Social Structure

Image courtesy Jack Woody: U.S. Fish and Wildlife Service www.fws.gov

Social Spacing

Pronghorn are a herding species, but group sizes and stability vary between populations and throughout the year with respect to different environmental conditions. Home range sizes have been observed as small as 20 square km, and as large as 1,144 square km. Herds are usually subdivided into bands. Female bands share the same summer range and male bachelor bands form in the time between spring dispersal and the fall rut. Many populations exhibit home ranges which are usually bordered by streams, highways, and fences. While males of some populations establish mating territories, others form harem-type breeding systems where the male defends his females rather than a particular area. A literature review by Maher (1994) showed that out of 23 different populations, males occupied undefended home ranges in 12 of them while they maintained territories in the other 11. These differences in social organization are due to differences in environmental conditions, such as density and productivity (Yoakum and O'Gara, 2000).

Image courtesy Claire Dobert: U.S. Fish and Wildlife Service www.fws.gov

In a well researched pronghorn population at the National Bison Range in Montana, group size and composition shifted a great deal over the course of a year. In the winter, they form large, mixed-sex groups (at times, the whole population was found in the same group). The groups begin to break up in early spring with young males forming bachelor groups, mature males becoming solitary, and females forming smaller groups. These females individually leave their group a few days before birthing in late spring. They remain alone with their newly born fawns for about 2 weeks (the time in which the fawn remains hidden in the grass) and then join groups once again (Byers, 1997).

While some populations exhibit characteristics of a home range spacing system, others defend a territory . A study by Maher (2000) compared male territoriality in two different populations: one in the southern Black Hills of South Dakota at Wind Cave National Park and the other close to Billings, Montana at Bar Diamond Ranch. Males at Wind Cave were more territorial than those at Bar Diamond. The males at Wind Cave spent more time scent marking, vocalizing, and chasing other males than the ones at Bar Diamond. Forbs were more diverse and plentiful at Wind Cave, and had higher levels of nitrogen. Because there was lower population density and a higher abundance and quality of forbs at Wind Cave, food resources were more economically defensible there, thus males at Wind Cave were more territorial. Precipitation correlated strongly with spatial organization, suggesting that plant productivity plays a major role in determining territoriality (Maher, 2000).

Why Form Groups?

Individuals are typically found in social groups, but it is not because they have social bonds. Cooperative or “altruistic” behavior does not occur, while agnostic behavior is common and competition for food is standard. Adult pronghorn currently have no major predators, but they are selfish herding ungulates because of evolutionary pressures that are no longer present. Many years ago, numerous predators capable of preying on pronghorn existed. The physical adaptations of keen eyesight and speed are evidence of this type of selection pressure. The costs of herding (increased agnostic encounters, decreased feeding opportunities) seem to outweigh the benefits in today’s world, and suggest that the tendency for pronghorn to group together is also a result of evolutionary history (Byers, 1997).

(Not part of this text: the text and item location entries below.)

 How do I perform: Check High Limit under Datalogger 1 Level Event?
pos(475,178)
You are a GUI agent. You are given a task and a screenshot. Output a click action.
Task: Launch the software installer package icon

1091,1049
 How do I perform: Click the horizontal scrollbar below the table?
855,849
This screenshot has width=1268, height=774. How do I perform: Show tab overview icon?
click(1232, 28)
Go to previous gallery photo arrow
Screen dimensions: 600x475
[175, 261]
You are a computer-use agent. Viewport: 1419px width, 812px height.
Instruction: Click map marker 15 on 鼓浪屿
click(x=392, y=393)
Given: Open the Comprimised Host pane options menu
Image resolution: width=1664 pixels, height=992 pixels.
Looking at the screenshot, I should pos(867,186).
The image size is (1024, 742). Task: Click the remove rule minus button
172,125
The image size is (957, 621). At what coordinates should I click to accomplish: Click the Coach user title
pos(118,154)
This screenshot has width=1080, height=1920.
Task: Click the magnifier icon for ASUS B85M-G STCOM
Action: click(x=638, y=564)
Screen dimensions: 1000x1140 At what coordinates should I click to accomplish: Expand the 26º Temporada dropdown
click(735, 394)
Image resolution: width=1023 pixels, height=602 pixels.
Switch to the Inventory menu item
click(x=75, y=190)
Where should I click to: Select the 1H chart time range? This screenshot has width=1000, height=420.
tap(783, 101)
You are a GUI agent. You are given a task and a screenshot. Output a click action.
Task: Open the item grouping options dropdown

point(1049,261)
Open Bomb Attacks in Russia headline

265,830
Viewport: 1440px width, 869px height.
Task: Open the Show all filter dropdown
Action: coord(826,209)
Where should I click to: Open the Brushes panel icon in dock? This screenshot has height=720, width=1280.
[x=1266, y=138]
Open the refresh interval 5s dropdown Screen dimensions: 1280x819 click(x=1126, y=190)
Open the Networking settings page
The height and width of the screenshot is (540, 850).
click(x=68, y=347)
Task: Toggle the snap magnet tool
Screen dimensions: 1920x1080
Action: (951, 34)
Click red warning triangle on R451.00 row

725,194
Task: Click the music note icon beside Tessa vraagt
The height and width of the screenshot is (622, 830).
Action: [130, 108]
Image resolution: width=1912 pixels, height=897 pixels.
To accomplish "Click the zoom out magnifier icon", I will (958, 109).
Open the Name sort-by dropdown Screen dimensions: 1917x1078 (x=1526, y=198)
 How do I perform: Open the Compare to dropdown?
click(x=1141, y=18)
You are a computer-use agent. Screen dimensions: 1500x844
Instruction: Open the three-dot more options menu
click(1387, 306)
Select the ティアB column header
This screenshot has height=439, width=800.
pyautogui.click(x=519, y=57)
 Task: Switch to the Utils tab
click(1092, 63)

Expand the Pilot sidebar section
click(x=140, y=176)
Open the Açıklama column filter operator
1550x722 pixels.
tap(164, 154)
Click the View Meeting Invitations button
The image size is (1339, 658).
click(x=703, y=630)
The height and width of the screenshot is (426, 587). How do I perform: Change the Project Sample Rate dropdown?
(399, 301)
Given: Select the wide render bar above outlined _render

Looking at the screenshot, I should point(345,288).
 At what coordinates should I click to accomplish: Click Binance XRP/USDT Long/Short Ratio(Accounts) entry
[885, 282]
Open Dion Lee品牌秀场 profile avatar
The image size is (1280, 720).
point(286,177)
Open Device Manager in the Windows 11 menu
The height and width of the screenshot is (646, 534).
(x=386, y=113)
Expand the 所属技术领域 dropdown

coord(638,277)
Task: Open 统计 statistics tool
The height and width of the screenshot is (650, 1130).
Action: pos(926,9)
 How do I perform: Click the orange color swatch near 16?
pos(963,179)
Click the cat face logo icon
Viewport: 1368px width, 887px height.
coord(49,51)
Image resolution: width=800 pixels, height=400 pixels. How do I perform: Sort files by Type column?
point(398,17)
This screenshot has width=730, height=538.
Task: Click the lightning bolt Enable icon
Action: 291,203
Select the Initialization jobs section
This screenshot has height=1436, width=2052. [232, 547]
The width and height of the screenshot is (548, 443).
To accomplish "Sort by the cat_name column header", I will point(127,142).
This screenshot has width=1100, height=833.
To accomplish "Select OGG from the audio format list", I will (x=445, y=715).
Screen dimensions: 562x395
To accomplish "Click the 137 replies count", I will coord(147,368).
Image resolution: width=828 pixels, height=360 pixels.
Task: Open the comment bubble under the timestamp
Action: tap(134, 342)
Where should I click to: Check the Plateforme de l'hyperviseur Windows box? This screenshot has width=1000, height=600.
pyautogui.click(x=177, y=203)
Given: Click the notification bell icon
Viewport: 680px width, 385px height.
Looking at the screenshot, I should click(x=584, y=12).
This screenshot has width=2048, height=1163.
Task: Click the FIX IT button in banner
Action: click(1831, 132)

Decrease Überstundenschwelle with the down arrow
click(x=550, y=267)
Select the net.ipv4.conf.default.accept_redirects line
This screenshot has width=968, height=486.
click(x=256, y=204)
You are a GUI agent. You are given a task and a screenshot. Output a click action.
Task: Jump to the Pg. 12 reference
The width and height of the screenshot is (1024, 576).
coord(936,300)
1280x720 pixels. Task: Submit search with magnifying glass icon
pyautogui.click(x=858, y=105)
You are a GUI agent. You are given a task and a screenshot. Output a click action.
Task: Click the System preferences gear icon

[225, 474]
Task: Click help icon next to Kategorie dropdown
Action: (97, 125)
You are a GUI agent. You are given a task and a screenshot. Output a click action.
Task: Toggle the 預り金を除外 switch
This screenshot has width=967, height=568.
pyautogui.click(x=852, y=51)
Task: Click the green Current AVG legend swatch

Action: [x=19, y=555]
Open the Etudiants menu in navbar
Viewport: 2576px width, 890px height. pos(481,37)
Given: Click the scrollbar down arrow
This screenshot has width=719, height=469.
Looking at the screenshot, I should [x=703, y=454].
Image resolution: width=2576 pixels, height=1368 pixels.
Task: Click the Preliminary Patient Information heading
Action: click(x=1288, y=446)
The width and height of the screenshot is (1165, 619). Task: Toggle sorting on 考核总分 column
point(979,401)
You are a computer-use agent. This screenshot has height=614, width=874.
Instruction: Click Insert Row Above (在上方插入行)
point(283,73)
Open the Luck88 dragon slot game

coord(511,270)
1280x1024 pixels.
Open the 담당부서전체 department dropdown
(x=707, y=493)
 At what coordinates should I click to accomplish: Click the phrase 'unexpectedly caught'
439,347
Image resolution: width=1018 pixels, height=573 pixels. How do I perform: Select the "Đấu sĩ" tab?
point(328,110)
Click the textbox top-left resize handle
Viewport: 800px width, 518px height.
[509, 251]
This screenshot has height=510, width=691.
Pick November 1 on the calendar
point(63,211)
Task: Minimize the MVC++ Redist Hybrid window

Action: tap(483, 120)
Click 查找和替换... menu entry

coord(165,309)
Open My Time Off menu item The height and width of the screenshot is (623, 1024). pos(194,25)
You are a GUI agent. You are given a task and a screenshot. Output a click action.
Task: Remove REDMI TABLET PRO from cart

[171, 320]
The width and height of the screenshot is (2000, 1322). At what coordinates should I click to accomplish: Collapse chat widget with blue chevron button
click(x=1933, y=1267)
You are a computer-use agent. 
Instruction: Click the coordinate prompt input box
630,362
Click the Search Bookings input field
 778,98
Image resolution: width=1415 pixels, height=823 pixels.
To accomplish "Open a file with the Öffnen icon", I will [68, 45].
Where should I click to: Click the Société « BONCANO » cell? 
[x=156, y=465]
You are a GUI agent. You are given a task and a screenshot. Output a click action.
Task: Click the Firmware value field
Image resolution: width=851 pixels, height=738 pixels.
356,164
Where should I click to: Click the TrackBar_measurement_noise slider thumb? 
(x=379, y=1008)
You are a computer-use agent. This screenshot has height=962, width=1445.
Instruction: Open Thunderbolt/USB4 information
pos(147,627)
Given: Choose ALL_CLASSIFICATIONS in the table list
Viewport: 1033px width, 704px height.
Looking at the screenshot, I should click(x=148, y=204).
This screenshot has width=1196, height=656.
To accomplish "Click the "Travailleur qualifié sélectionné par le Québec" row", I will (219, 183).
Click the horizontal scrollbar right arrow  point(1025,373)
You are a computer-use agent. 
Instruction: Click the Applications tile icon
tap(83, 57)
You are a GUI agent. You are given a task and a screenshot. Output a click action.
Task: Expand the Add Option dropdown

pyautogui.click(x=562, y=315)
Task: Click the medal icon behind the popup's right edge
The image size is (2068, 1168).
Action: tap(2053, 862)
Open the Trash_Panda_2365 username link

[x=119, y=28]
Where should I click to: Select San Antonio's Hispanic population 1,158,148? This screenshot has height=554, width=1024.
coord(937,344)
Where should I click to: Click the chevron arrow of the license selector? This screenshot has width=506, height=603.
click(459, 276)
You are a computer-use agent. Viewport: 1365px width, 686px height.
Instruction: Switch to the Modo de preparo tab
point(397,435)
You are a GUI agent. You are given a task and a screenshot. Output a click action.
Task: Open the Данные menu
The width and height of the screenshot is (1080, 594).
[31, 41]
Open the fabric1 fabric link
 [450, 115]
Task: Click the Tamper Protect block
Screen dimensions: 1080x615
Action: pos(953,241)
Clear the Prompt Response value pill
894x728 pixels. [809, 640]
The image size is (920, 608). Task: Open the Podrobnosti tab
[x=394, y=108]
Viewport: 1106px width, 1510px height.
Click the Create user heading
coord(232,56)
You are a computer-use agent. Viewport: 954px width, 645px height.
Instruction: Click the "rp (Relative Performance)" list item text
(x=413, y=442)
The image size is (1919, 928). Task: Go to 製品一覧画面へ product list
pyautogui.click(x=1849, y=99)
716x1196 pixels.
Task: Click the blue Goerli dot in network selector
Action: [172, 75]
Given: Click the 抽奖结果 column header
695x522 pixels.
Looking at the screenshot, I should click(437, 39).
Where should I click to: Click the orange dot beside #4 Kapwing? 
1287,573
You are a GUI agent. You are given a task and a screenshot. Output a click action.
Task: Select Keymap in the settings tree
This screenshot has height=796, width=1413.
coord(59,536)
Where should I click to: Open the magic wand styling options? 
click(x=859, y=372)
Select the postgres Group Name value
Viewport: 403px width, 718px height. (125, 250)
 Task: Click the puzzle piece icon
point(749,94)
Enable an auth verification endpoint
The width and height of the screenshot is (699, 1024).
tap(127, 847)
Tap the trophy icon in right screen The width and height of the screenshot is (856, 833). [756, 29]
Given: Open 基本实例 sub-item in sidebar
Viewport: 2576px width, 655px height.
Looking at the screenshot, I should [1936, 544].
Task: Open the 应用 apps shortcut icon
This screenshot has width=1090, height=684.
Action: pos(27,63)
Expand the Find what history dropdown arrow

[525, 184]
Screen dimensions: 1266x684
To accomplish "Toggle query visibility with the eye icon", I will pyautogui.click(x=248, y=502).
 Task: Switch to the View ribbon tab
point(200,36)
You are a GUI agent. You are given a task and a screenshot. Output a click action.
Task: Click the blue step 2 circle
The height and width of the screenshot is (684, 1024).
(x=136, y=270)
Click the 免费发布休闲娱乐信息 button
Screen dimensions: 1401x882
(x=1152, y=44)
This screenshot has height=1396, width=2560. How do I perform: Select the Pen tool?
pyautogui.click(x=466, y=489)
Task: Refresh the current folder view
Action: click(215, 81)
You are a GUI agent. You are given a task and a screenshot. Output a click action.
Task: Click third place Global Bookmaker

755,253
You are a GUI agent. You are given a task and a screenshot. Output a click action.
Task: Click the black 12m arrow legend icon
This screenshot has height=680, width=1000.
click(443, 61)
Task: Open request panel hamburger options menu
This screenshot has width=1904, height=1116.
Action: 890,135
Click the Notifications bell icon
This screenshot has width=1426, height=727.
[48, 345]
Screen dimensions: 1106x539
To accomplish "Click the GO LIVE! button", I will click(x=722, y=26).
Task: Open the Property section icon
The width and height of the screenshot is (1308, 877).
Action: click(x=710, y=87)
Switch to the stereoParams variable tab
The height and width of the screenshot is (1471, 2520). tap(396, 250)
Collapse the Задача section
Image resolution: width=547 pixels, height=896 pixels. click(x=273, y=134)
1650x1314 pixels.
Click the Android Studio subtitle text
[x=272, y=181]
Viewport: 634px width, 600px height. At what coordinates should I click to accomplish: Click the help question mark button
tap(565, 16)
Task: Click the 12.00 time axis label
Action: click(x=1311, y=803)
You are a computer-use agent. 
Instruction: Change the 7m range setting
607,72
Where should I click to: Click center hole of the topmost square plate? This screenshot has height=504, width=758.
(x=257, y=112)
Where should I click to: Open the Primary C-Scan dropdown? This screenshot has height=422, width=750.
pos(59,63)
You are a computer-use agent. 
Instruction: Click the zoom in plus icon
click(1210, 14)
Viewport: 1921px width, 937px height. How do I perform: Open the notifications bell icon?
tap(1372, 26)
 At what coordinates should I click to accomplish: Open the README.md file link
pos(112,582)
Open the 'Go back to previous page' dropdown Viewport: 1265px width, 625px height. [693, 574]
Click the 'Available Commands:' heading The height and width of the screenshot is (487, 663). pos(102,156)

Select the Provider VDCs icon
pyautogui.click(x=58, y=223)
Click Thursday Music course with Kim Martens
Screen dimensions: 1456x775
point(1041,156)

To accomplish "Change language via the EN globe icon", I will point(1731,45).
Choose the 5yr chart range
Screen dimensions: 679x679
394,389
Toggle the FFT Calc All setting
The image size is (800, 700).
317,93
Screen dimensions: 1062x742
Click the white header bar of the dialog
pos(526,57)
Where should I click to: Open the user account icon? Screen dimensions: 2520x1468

Dominance Hierarchies and Agnostic Behavior

Social behaviors among pronghorn are mostly competitive or agnostic in nature. There is relatively no evidence of food sharing, nonoffspring nursing, or allogrooming. Adult females aggressively takeover feeding sites from other females. Male interactions are similar and include frequent sparring. There are two primary types of interactions by which pronghorn assert dominance. The first occurs while both individuals are standing. The dominant individual stares at and approaches the recipient. If the recipient fails to move, the initiator lowers its head, preparing to butt. The encounters result in one of the individuals running away. The other type of encounter is very similar, except that the initiator approaches the recipient as it is lying down. This results in a bedding displacement, and the only benefit is gaining a preferred bedding site. Both of these encounters are only used to express dominance. A feeding displacement, a third type of interaction, is very similar to a standing displacement. However this could have direct benefits to the aggressor if the individual can force the other away from a preferred feeding site (Byers, 1997).

Social dominance is prominent in female pronghorn, possibly because they don't form stable groups and matrilineal and other social bonds do not exist (Dennehy, 2001). Unlike other female ungulates, female pronghorn dominance rank is not dependent on age (Fairbanks, 1994). Females contest social rank beginning when they are one month old. Rank status attained as a fawn persists for a lifetime. One particular study, performed at the National Bison Range in Montana revealed a significant quadratic relationship in which high-ranked and low-ranked females showed higher levels of diaminopimelic acid (DAPA - indicative of quality diets) than middle-ranked females. One obvious conclusion from this study is that the highest ranking females acquire higher quality diets than lower ranking females. Hypotheses for the odd finding that the lowest ranking females have better diets than middle ranking females include: 1) low-ranking females spend more time foraging and less time contesting dominance 2) low-ranking females are often excluded from social groups, and tend to be solitary; this implies that they could acquire better diets due to the lack of competition (Dennehy, 2001).